=== Section Start ===

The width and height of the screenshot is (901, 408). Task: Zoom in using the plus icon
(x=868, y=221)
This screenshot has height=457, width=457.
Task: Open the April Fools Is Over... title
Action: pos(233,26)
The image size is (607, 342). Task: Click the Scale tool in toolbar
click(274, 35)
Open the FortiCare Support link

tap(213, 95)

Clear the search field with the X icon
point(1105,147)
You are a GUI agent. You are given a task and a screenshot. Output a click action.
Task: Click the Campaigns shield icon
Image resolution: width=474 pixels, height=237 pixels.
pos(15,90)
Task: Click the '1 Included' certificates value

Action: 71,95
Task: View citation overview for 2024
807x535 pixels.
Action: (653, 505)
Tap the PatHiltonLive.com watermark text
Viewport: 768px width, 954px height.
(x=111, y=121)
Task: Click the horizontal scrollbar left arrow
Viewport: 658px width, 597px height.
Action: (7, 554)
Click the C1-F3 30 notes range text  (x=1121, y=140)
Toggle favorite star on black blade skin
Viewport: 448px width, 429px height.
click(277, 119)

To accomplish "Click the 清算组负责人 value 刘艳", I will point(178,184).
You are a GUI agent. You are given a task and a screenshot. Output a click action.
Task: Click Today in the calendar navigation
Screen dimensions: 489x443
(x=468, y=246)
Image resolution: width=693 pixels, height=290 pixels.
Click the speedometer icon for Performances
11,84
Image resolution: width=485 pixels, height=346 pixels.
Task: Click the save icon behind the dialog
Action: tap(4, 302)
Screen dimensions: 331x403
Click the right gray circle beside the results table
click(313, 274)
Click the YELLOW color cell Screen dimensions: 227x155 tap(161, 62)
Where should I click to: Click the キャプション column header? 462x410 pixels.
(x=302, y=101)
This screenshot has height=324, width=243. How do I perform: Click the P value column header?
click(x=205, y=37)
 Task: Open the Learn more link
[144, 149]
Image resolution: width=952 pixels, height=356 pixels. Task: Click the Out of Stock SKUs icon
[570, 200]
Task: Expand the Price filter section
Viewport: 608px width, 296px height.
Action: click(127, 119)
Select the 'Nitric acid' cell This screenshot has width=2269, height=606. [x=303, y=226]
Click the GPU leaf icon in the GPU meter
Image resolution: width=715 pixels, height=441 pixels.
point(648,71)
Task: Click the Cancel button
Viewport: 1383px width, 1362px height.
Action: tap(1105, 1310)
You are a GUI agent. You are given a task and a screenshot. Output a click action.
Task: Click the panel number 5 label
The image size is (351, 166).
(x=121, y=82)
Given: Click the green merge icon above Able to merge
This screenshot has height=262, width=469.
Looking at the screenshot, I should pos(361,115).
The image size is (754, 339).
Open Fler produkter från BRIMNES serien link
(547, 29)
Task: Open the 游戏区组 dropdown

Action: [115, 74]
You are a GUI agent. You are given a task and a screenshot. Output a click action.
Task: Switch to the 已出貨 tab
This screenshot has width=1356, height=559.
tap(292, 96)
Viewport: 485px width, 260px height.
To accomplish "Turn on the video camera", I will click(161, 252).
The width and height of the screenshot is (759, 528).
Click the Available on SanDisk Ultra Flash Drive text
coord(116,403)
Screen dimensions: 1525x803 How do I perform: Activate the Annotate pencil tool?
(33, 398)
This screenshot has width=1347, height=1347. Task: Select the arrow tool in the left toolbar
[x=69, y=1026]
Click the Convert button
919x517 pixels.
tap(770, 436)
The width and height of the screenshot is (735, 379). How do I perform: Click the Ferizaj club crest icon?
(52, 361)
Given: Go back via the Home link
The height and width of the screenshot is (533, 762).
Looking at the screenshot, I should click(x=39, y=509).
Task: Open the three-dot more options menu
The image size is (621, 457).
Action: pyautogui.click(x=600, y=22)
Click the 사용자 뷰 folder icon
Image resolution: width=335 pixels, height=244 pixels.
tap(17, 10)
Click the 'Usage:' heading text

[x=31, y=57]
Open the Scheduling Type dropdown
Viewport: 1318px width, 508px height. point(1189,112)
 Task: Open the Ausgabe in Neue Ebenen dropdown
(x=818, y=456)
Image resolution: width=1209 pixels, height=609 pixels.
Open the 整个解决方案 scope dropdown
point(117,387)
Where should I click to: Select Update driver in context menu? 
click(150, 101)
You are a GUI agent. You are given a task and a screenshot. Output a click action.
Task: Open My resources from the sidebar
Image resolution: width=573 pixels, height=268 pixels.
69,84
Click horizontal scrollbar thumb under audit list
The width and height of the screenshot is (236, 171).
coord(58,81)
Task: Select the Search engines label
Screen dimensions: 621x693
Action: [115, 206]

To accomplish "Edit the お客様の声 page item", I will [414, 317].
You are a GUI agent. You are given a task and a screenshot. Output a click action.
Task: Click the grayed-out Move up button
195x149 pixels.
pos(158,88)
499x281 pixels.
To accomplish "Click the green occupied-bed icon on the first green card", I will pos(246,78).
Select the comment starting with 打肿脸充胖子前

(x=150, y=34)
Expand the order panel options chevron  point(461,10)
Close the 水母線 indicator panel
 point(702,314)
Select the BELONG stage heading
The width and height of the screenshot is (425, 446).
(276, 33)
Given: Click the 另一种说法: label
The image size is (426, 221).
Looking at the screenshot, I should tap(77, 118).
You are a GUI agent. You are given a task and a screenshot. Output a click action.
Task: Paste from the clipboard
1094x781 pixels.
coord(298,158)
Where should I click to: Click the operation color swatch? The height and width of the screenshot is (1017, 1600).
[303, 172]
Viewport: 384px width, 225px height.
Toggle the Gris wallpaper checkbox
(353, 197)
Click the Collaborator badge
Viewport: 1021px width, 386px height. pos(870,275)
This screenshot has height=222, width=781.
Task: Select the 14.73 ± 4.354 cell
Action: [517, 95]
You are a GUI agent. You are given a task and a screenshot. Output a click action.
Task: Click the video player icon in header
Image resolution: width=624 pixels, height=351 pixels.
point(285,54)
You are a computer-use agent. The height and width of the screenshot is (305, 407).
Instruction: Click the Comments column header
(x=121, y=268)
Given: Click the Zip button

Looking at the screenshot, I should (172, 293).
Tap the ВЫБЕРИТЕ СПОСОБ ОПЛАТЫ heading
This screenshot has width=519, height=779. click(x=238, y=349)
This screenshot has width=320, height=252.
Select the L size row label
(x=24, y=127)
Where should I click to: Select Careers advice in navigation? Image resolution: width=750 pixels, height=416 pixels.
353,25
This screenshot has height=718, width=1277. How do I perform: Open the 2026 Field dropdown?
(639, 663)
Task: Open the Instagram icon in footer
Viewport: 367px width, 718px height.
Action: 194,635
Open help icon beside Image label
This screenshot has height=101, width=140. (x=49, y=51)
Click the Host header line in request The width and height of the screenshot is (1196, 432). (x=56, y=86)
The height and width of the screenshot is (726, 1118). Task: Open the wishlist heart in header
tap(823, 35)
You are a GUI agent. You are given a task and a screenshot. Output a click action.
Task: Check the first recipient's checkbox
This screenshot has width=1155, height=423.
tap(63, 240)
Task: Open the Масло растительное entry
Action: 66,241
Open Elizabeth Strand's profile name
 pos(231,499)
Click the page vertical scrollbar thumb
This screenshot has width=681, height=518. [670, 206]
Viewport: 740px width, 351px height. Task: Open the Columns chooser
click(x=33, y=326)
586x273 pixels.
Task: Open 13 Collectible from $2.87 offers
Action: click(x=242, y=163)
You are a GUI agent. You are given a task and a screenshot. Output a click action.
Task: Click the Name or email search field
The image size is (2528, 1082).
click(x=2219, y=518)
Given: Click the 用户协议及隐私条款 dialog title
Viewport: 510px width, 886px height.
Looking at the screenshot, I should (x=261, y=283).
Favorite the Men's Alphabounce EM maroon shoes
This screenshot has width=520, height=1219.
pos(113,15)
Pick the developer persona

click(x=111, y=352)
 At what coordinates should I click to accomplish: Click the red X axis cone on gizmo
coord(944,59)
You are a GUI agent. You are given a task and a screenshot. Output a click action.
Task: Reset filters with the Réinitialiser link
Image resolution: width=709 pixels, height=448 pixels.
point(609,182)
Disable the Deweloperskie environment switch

=== Section End ===

- _Work to be completed_
Search the data for the word "options" and copy each line where it appears.

- _Solution for this task_
Task: Open the three-dot more options menu
Expand the order panel options chevron  point(461,10)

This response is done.